| EXERCISE DATA |
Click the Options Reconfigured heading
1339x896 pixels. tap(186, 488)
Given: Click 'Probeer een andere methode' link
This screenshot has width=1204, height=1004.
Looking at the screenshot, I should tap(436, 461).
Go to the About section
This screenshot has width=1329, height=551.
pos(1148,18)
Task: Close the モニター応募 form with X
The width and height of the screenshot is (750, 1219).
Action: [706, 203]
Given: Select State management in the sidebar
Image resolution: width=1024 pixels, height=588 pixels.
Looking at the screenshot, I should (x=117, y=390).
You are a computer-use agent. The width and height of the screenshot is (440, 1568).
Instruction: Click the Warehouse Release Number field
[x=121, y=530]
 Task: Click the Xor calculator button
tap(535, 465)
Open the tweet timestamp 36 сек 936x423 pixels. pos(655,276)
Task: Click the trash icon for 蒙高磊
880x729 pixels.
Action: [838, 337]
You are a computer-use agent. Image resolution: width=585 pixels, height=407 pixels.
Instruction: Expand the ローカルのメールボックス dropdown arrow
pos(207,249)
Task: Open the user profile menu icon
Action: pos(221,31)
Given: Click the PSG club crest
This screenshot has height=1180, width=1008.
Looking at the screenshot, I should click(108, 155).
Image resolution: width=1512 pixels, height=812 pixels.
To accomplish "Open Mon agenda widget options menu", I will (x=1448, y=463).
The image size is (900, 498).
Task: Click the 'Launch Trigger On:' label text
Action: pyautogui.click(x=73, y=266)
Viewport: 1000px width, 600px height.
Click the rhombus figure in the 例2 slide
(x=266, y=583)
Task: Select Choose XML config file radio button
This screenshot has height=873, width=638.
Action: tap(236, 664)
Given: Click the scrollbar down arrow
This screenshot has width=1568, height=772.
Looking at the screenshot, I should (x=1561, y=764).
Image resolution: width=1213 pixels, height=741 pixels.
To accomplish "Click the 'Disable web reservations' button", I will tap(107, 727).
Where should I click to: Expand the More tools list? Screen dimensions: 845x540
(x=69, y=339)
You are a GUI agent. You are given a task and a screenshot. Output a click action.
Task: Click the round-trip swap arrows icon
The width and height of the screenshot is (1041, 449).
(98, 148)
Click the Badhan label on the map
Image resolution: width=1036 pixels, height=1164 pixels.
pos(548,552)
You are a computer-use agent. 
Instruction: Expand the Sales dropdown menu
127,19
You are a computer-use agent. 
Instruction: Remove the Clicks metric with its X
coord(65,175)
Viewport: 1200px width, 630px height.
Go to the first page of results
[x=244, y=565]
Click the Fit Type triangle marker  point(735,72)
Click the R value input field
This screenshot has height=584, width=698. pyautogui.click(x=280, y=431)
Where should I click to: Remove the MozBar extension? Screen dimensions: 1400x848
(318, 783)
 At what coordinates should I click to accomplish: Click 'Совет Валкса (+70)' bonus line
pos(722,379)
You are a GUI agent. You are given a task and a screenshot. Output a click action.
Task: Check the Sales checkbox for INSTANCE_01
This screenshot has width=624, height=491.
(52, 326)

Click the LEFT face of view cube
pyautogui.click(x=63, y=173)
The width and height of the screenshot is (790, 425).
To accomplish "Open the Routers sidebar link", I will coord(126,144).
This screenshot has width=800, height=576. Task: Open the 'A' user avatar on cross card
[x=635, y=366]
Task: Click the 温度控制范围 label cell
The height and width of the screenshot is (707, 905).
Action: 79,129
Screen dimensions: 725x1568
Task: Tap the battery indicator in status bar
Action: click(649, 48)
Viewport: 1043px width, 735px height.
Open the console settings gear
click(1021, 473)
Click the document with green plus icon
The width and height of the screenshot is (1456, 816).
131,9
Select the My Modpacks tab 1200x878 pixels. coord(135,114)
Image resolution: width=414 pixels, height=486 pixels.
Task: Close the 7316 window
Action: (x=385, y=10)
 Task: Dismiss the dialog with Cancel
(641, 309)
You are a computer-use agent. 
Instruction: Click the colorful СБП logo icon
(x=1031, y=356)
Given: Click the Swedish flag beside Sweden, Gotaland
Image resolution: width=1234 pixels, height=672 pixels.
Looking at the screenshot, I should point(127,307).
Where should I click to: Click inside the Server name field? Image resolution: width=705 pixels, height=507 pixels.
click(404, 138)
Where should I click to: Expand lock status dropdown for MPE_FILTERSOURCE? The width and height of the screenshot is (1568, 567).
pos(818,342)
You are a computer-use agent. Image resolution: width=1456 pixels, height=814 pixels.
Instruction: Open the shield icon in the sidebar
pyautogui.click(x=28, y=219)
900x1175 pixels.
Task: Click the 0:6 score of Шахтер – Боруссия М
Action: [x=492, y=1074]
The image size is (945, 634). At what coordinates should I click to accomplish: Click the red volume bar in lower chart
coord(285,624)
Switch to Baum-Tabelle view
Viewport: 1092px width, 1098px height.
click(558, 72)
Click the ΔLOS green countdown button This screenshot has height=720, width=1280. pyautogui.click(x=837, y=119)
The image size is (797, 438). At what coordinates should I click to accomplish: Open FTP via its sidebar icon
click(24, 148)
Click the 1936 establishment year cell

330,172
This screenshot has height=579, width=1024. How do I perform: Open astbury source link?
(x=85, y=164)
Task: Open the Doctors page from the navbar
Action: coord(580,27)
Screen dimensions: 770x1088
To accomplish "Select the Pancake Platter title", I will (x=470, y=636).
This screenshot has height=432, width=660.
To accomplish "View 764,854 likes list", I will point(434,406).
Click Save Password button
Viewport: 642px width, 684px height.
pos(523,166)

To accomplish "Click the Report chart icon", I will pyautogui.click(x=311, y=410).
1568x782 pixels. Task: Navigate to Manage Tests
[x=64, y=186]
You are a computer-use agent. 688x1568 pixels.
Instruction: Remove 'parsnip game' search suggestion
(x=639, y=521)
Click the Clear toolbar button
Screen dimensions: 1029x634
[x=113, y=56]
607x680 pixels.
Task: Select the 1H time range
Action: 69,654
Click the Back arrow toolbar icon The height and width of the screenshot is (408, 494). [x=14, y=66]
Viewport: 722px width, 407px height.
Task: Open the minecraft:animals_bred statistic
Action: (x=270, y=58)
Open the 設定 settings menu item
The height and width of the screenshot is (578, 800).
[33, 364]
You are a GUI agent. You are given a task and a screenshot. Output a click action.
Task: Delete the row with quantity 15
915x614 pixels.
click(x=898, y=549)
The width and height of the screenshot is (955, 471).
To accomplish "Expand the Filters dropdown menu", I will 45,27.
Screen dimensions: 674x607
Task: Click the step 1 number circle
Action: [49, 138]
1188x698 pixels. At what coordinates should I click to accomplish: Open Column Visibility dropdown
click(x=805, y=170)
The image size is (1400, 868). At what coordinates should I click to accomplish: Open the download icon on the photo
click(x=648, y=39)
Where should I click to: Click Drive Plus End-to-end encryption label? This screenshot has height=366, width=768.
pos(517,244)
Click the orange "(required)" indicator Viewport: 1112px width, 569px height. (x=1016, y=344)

| YOUR INSTRUCTIONS |
Output all of the records above exactly as they appear.

| RESULT |
Click the Options Reconfigured heading
1339x896 pixels. tap(186, 488)
Given: Click 'Probeer een andere methode' link
This screenshot has width=1204, height=1004.
Looking at the screenshot, I should tap(436, 461).
Go to the About section
This screenshot has width=1329, height=551.
pos(1148,18)
Task: Close the モニター応募 form with X
The width and height of the screenshot is (750, 1219).
Action: [706, 203]
Given: Select State management in the sidebar
Image resolution: width=1024 pixels, height=588 pixels.
Looking at the screenshot, I should (x=117, y=390).
You are a computer-use agent. The width and height of the screenshot is (440, 1568).
Instruction: Click the Warehouse Release Number field
[x=121, y=530]
 Task: Click the Xor calculator button
tap(535, 465)
Open the tweet timestamp 36 сек 936x423 pixels. pos(655,276)
Task: Click the trash icon for 蒙高磊
880x729 pixels.
Action: [838, 337]
You are a computer-use agent. Image resolution: width=585 pixels, height=407 pixels.
Instruction: Expand the ローカルのメールボックス dropdown arrow
pos(207,249)
Task: Open the user profile menu icon
Action: pos(221,31)
Given: Click the PSG club crest
This screenshot has height=1180, width=1008.
Looking at the screenshot, I should click(108, 155).
Image resolution: width=1512 pixels, height=812 pixels.
To accomplish "Open Mon agenda widget options menu", I will (x=1448, y=463).
The image size is (900, 498).
Task: Click the 'Launch Trigger On:' label text
Action: pyautogui.click(x=73, y=266)
Viewport: 1000px width, 600px height.
Click the rhombus figure in the 例2 slide
(x=266, y=583)
Task: Select Choose XML config file radio button
This screenshot has height=873, width=638.
Action: tap(236, 664)
Given: Click the scrollbar down arrow
This screenshot has width=1568, height=772.
Looking at the screenshot, I should (x=1561, y=764).
Image resolution: width=1213 pixels, height=741 pixels.
To accomplish "Click the 'Disable web reservations' button", I will tap(107, 727).
Where should I click to: Expand the More tools list? Screen dimensions: 845x540
(x=69, y=339)
You are a GUI agent. You are given a task and a screenshot. Output a click action.
Task: Click the round-trip swap arrows icon
The width and height of the screenshot is (1041, 449).
(98, 148)
Click the Badhan label on the map
Image resolution: width=1036 pixels, height=1164 pixels.
pos(548,552)
You are a computer-use agent. 
Instruction: Expand the Sales dropdown menu
127,19
You are a computer-use agent. 
Instruction: Remove the Clicks metric with its X
coord(65,175)
Viewport: 1200px width, 630px height.
Go to the first page of results
[x=244, y=565]
Click the Fit Type triangle marker  point(735,72)
Click the R value input field
This screenshot has height=584, width=698. pyautogui.click(x=280, y=431)
Where should I click to: Remove the MozBar extension? Screen dimensions: 1400x848
(318, 783)
 At what coordinates should I click to accomplish: Click 'Совет Валкса (+70)' bonus line
pos(722,379)
You are a GUI agent. You are given a task and a screenshot. Output a click action.
Task: Check the Sales checkbox for INSTANCE_01
This screenshot has width=624, height=491.
(52, 326)

Click the LEFT face of view cube
pyautogui.click(x=63, y=173)
The width and height of the screenshot is (790, 425).
To accomplish "Open the Routers sidebar link", I will coord(126,144).
This screenshot has width=800, height=576. Task: Open the 'A' user avatar on cross card
[x=635, y=366]
Task: Click the 温度控制范围 label cell
The height and width of the screenshot is (707, 905).
Action: 79,129
Screen dimensions: 725x1568
Task: Tap the battery indicator in status bar
Action: click(649, 48)
Viewport: 1043px width, 735px height.
Open the console settings gear
click(1021, 473)
Click the document with green plus icon
The width and height of the screenshot is (1456, 816).
131,9
Select the My Modpacks tab 1200x878 pixels. coord(135,114)
Image resolution: width=414 pixels, height=486 pixels.
Task: Close the 7316 window
Action: (x=385, y=10)
 Task: Dismiss the dialog with Cancel
(641, 309)
You are a computer-use agent. 
Instruction: Click the colorful СБП logo icon
(x=1031, y=356)
Given: Click the Swedish flag beside Sweden, Gotaland
Image resolution: width=1234 pixels, height=672 pixels.
Looking at the screenshot, I should point(127,307).
Where should I click to: Click inside the Server name field? Image resolution: width=705 pixels, height=507 pixels.
click(404, 138)
Where should I click to: Expand lock status dropdown for MPE_FILTERSOURCE? The width and height of the screenshot is (1568, 567).
pos(818,342)
You are a computer-use agent. Image resolution: width=1456 pixels, height=814 pixels.
Instruction: Open the shield icon in the sidebar
pyautogui.click(x=28, y=219)
900x1175 pixels.
Task: Click the 0:6 score of Шахтер – Боруссия М
Action: [x=492, y=1074]
The image size is (945, 634). At what coordinates should I click to accomplish: Click the red volume bar in lower chart
coord(285,624)
Switch to Baum-Tabelle view
Viewport: 1092px width, 1098px height.
click(558, 72)
Click the ΔLOS green countdown button This screenshot has height=720, width=1280. pyautogui.click(x=837, y=119)
The image size is (797, 438). At what coordinates should I click to accomplish: Open FTP via its sidebar icon
click(24, 148)
Click the 1936 establishment year cell

330,172
This screenshot has height=579, width=1024. How do I perform: Open astbury source link?
(x=85, y=164)
Task: Open the Doctors page from the navbar
Action: coord(580,27)
Screen dimensions: 770x1088
To accomplish "Select the Pancake Platter title", I will (x=470, y=636).
This screenshot has height=432, width=660.
To accomplish "View 764,854 likes list", I will point(434,406).
Click Save Password button
Viewport: 642px width, 684px height.
pos(523,166)

To accomplish "Click the Report chart icon", I will pyautogui.click(x=311, y=410).
1568x782 pixels. Task: Navigate to Manage Tests
[x=64, y=186]
You are a computer-use agent. 688x1568 pixels.
Instruction: Remove 'parsnip game' search suggestion
(x=639, y=521)
Click the Clear toolbar button
Screen dimensions: 1029x634
[x=113, y=56]
607x680 pixels.
Task: Select the 1H time range
Action: 69,654
Click the Back arrow toolbar icon The height and width of the screenshot is (408, 494). [x=14, y=66]
Viewport: 722px width, 407px height.
Task: Open the minecraft:animals_bred statistic
Action: (x=270, y=58)
Open the 設定 settings menu item
The height and width of the screenshot is (578, 800).
[33, 364]
You are a GUI agent. You are given a task and a screenshot. Output a click action.
Task: Delete the row with quantity 15
915x614 pixels.
click(x=898, y=549)
The width and height of the screenshot is (955, 471).
To accomplish "Expand the Filters dropdown menu", I will 45,27.
Screen dimensions: 674x607
Task: Click the step 1 number circle
Action: [49, 138]
1188x698 pixels. At what coordinates should I click to accomplish: Open Column Visibility dropdown
click(x=805, y=170)
The image size is (1400, 868). At what coordinates should I click to accomplish: Open the download icon on the photo
click(x=648, y=39)
Where should I click to: Click Drive Plus End-to-end encryption label? This screenshot has height=366, width=768.
pos(517,244)
Click the orange "(required)" indicator Viewport: 1112px width, 569px height. (x=1016, y=344)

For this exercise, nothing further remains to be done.